**WHAT YOU SHOULD DO:**
Give back an exact copy of the lines in the records below, from the line that has "Theme Freesia (270, 1397)" through the line that has "2019年11月 (558, 621)", and nothing besides.

**GIVEN DATA:**
:::::
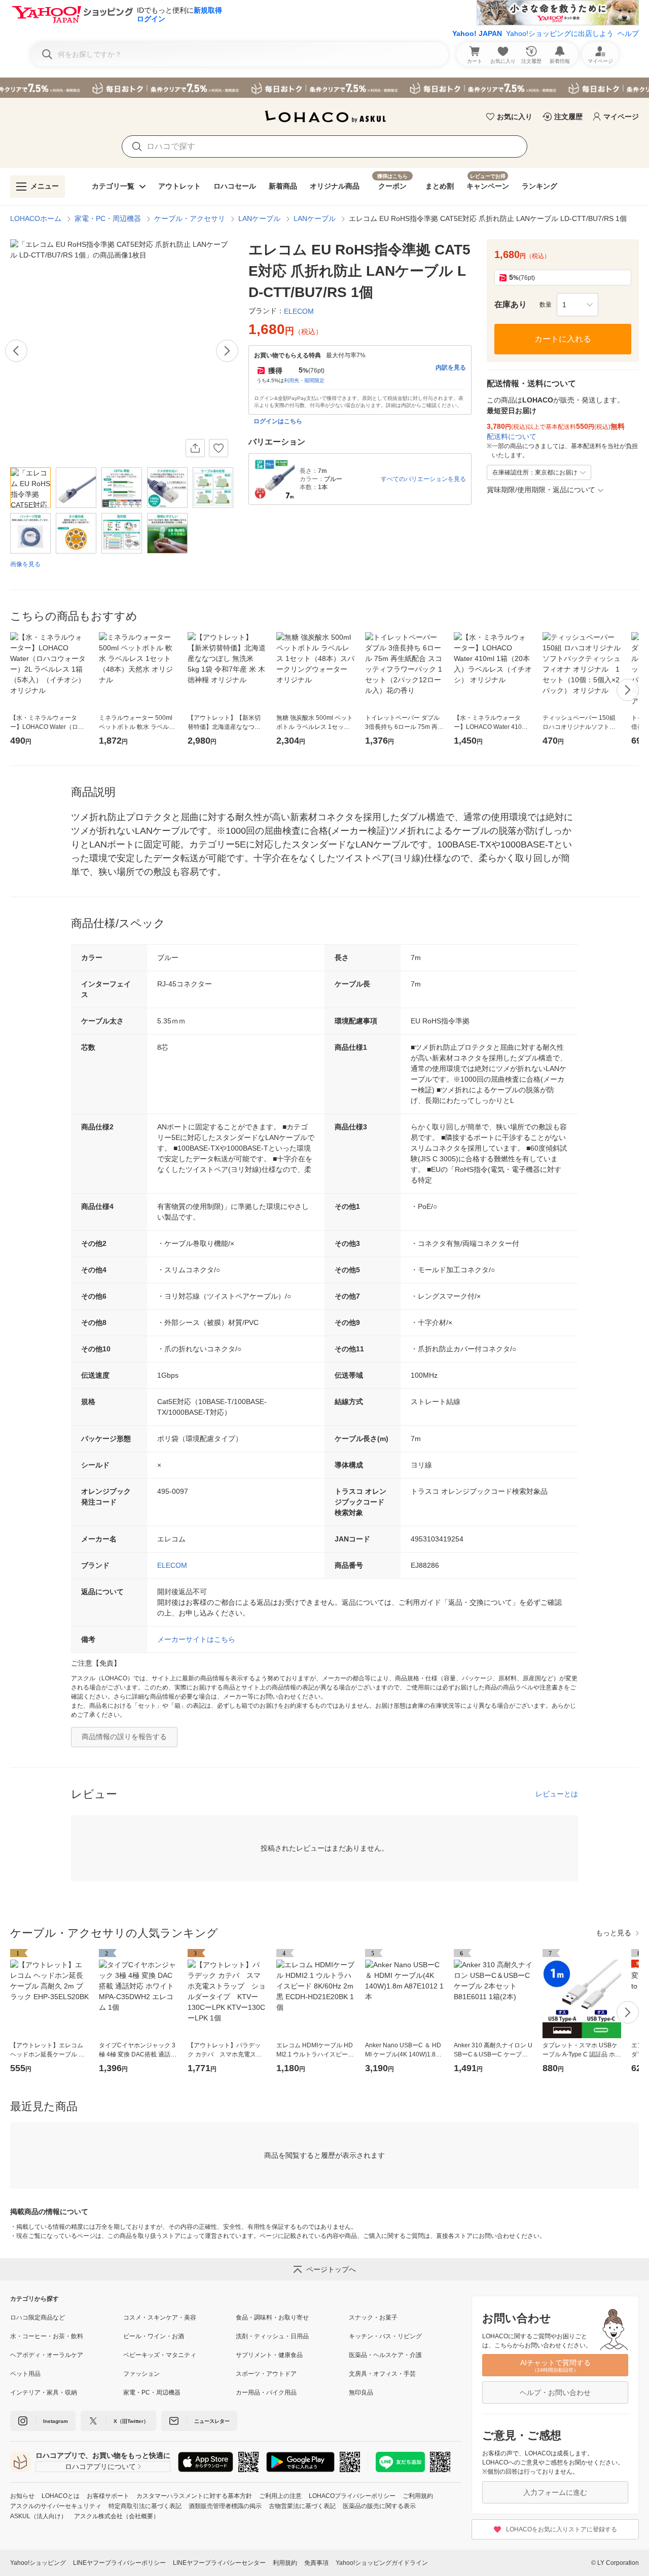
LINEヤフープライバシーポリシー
:::::
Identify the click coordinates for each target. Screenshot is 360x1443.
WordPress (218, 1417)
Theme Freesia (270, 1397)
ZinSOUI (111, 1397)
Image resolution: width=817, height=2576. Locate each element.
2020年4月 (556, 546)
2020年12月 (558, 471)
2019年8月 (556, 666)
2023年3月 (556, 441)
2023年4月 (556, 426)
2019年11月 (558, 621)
:::::
**TASK RESULT:**
Theme Freesia (270, 1397)
ZinSOUI (111, 1397)
Image resolution: width=817, height=2576. Locate each element.
2020年4月 (556, 546)
2020年12月 (558, 471)
2019年8月 (556, 666)
2023年3月 (556, 441)
2023年4月 (556, 426)
2019年11月 (558, 621)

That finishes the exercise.